▸ **Source data**
═══

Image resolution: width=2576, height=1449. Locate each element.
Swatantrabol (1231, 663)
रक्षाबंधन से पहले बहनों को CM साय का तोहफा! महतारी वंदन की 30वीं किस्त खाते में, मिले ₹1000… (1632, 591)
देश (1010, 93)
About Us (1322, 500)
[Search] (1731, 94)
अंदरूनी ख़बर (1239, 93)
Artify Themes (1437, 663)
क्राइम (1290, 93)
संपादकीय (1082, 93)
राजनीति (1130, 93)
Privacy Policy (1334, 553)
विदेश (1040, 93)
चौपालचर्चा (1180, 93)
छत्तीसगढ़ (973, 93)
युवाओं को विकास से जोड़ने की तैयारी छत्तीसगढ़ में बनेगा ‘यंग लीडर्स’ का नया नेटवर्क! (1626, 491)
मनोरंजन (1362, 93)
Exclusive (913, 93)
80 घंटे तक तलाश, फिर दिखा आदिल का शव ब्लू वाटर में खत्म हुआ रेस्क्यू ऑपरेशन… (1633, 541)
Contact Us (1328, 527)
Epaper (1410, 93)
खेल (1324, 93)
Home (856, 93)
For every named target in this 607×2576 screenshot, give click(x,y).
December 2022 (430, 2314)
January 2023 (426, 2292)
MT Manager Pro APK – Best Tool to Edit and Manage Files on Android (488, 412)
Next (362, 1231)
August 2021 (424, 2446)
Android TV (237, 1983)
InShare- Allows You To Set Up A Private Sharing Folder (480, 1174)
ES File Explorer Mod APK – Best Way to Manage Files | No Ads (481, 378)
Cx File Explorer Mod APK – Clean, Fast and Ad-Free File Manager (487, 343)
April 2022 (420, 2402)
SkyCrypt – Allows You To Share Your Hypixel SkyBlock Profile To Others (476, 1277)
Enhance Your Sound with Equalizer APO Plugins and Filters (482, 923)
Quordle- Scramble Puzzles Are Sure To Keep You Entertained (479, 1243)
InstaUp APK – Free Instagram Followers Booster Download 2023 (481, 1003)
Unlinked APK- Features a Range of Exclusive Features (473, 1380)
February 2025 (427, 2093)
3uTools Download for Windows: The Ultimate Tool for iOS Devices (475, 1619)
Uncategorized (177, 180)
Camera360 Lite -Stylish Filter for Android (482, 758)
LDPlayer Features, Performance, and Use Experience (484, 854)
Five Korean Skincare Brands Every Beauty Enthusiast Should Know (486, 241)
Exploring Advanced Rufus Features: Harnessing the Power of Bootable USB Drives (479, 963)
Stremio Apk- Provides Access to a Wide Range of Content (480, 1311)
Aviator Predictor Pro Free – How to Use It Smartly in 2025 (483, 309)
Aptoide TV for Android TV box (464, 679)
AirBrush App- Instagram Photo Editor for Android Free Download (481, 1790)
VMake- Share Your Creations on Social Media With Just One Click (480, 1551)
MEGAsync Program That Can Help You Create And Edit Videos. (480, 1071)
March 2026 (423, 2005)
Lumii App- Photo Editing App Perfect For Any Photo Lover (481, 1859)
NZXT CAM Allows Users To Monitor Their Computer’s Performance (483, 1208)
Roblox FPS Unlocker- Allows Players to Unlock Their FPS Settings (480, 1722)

═══

Give the lines again, exactly as they stand, from the beginning of the data through the line with "Unlinked APK- Features".

▸ **Problem solution**
Image resolution: width=2576, height=1449. Locate each element.
Swatantrabol (1231, 663)
रक्षाबंधन से पहले बहनों को CM साय का तोहफा! महतारी वंदन की 30वीं किस्त खाते में, मिले ₹1000… (1632, 591)
देश (1010, 93)
About Us (1322, 500)
[Search] (1731, 94)
अंदरूनी ख़बर (1239, 93)
Artify Themes (1437, 663)
क्राइम (1290, 93)
संपादकीय (1082, 93)
राजनीति (1130, 93)
Privacy Policy (1334, 553)
विदेश (1040, 93)
चौपालचर्चा (1180, 93)
छत्तीसगढ़ (973, 93)
युवाओं को विकास से जोड़ने की तैयारी छत्तीसगढ़ में बनेगा ‘यंग लीडर्स’ का नया नेटवर्क! (1626, 491)
मनोरंजन (1362, 93)
Exclusive (913, 93)
80 घंटे तक तलाश, फिर दिखा आदिल का शव ब्लू वाटर में खत्म हुआ रेस्क्यू ऑपरेशन… (1633, 541)
Contact Us (1328, 527)
Epaper (1410, 93)
खेल (1324, 93)
Home (856, 93)
For every named target in this 607×2576 screenshot, give click(x,y).
December 2022 (430, 2314)
January 2023 (426, 2292)
MT Manager Pro APK – Best Tool to Edit and Manage Files on Android (488, 412)
Next (362, 1231)
August 2021 (424, 2446)
Android TV (237, 1983)
InShare- Allows You To Set Up A Private Sharing Folder (480, 1174)
ES File Explorer Mod APK – Best Way to Manage Files | No Ads (481, 378)
Cx File Explorer Mod APK – Clean, Fast and Ad-Free File Manager (487, 343)
April 2022 (420, 2402)
SkyCrypt – Allows You To Share Your Hypixel SkyBlock Profile To Others (476, 1277)
Enhance Your Sound with Equalizer APO Plugins and Filters (482, 923)
Quordle- Scramble Puzzles Are Sure To Keep You Entertained (479, 1243)
InstaUp APK – Free Instagram Followers Booster Download 2023 (481, 1003)
Unlinked APK- Features a Range of Exclusive Features (473, 1380)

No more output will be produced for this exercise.